The writing is lovely. There are several descriptions that are particularly memorable, such as the girls playing hide-and-seek as children, lying on the balcony to eavesdrop on the bagel boys, or the scene where they turn the pantry into a temporary bedroom for Beena’s son. These images persist long after the narrative concludes. The story itself unravels at a delicate pace, allowing for a degree of suspense to creep into the narrative. Though not a mystery in the true sense of the genre, the book pulls the reader along with the promise of a reveal at the end, of illuminating details about Sadhana’s death that may bring a sense of closure.

The story is quite captivating; however, it does seem to stretch out a bit too long towards the end. Beena is not always a likable person, and in the latter sections of the book it becomes easier to dislike her narrative voice as the storyline is continuously extended.

It is also interesting that cultural identity does not play an overly pronounced role in the story, as Beena and Sadhana are half Indian and half Irish and therefore must negotiate two very different identities. Though this potentially misses an opportunity to explore the nuances of living as an individual of mixed race in modern Canada, it is refreshing to find two women of unique ethnic background whose story is not overly defined by their minority heritage.

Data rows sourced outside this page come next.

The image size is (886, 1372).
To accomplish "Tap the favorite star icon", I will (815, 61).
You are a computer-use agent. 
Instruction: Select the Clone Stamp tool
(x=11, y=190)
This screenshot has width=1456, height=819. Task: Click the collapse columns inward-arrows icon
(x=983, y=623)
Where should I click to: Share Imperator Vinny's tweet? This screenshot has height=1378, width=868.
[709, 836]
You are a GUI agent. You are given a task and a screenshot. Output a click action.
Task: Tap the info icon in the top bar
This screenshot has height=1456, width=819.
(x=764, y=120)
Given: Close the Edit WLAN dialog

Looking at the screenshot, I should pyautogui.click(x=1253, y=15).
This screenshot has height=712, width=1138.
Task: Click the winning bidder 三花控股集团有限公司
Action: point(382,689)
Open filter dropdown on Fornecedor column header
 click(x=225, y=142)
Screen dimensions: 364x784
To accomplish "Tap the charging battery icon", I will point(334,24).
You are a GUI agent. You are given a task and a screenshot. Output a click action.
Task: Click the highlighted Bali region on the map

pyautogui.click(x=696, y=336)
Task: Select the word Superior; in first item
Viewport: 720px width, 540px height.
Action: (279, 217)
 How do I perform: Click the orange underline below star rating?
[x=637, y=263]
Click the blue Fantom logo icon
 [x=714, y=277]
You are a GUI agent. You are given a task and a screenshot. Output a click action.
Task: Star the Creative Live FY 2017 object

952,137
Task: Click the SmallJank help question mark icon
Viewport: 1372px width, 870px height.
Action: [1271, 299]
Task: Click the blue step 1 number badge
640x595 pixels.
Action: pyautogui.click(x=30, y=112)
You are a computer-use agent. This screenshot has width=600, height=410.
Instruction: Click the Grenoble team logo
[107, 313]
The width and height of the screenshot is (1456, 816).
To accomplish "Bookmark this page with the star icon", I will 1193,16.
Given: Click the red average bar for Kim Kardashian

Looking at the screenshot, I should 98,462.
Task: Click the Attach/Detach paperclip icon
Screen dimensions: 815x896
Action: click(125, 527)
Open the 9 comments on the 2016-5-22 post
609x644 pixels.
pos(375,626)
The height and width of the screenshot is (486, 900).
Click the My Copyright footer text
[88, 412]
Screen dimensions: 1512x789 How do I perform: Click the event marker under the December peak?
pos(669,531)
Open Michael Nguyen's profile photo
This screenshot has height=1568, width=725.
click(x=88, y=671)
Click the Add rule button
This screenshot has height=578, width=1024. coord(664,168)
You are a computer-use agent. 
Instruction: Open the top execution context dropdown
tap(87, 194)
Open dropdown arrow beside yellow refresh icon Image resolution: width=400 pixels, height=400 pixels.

Instead, it is each sister’s distinct character that makes the work so captivating. Nawaz’s writing does a precise job of exploring their lives and the different mechanisms each has of facing the tragedy that they encounter. However, what becomes most clear is that the sisters cope by needing each other. Bone and Bread is about the bond between them that is not only comprised of affection, but also of necessity. It’s about how Beena and Sadhana can define themselves in relation to the other, how they cling with sheer desperation. They are sisters who love each other with such fierceness that their relationship constantly threatens to become destructive.

Bone and Bread was published in 2013 by House of Anansi Press.